Le présent message se veut être une marque de soutien à l'Intégralité des Dames qui travaillent dans ce milieu professionnel et loisistique.
je ne suis pas un spécialiste du sport, bien que l'ayant abondamment pratiqué sous de nombreuses formes. J'aime bien le foot en particulier et j'ai essayé de regarder autant que je l'ai pu, margré le décalage horaire. les matches du récent Mondial. Je n'ai pas regardé une seul des "talks" diffusés par M6 parce que le niveau des commentaires est le plus souvent très bas. C'est pourquoi, cette émission d'@si, très intéressante (aussi bien par le talent de Robin Andraca que par la qualité des deux invitées) souffre ,selon moi d'un défaut , c'est de n'avoir pas suffisamment souligné que le sexisme et le machisme qui règnent dans les redactions "sportives" n'est qu'un des aspects de la médiocrité et de la vulgarité des journalistes spécialisés dans le sport. Pour être plus clair et en prenant le risque ce choquer, je dirai qula sous représentation des femmes dans le jounalisme sportif ne ma scandalise pas outre mesure. Car je me suis toujours dmandé coment on pouvait rêver d'être journaliste sporif. Qu'on soit un homme ou une femme.
Merci pour cette belle émission.
N'étant pas fan de sport, la plupart des séquences m'étaient inconnues.

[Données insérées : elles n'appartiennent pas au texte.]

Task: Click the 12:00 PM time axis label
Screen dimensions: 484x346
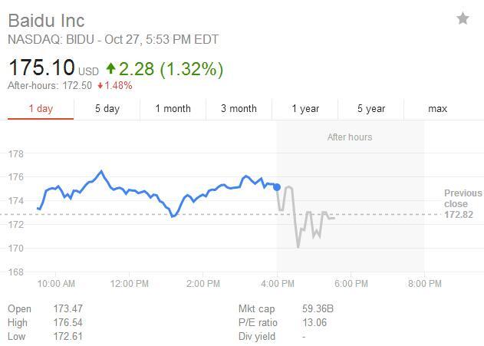Action: pos(130,284)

J'avoue que celle avec Pierre Ménès m'a stupéfiée, surtout la "chute" - dans tous les sens du terme...
Celle sur la présence des pères à l'accouchement aussi. Il me semble qu'on excuse bien vite la commentatrice - et qu'il aurait été utile de rappeler que le sexisme ou la misogynie ne sont en effet pas l'apanage des hommes.
Pour une fois qu'on avait un sportif sympa, amoureux de sa vie de famille et de la vie tout court... (tiens, il était belge ???). Bref... collector !
Menez se dit un rebelle quand, il soulève la jupe d'une femme. On voit le mec qui a mené des" hautes luttes". Moi, aussi je me dis rebelle et de ce fait j'avais envi de lui baisser le pantalon; il aurait vu ce que c'était, et l'humiliation qu'il aurait ressentie.
La journaliste qui critique le footballeur parti assister à l'accouchement de sa femme est, pour moi, une misogyne. Ce droit était autrefois interdit aux hommes. Il y a eu un progrès aussi bien pour l'homme que pour la femme. On l'a fait à 2, on est là tous les 2, et le papa assume sa part, et est heureux de le faire.
Le monde du sport est encore une bastille à conquérir; oui, mais rien que le fait qu'on en parle, montre que ce petit monde s'ébranle; ça prendra peut-être des années, mais on voit des progrès, comme d'ailleurs la présence de femmes journalistes sportives, l'existence de cette émission etc., ce n'est qu'n début, le combat continue.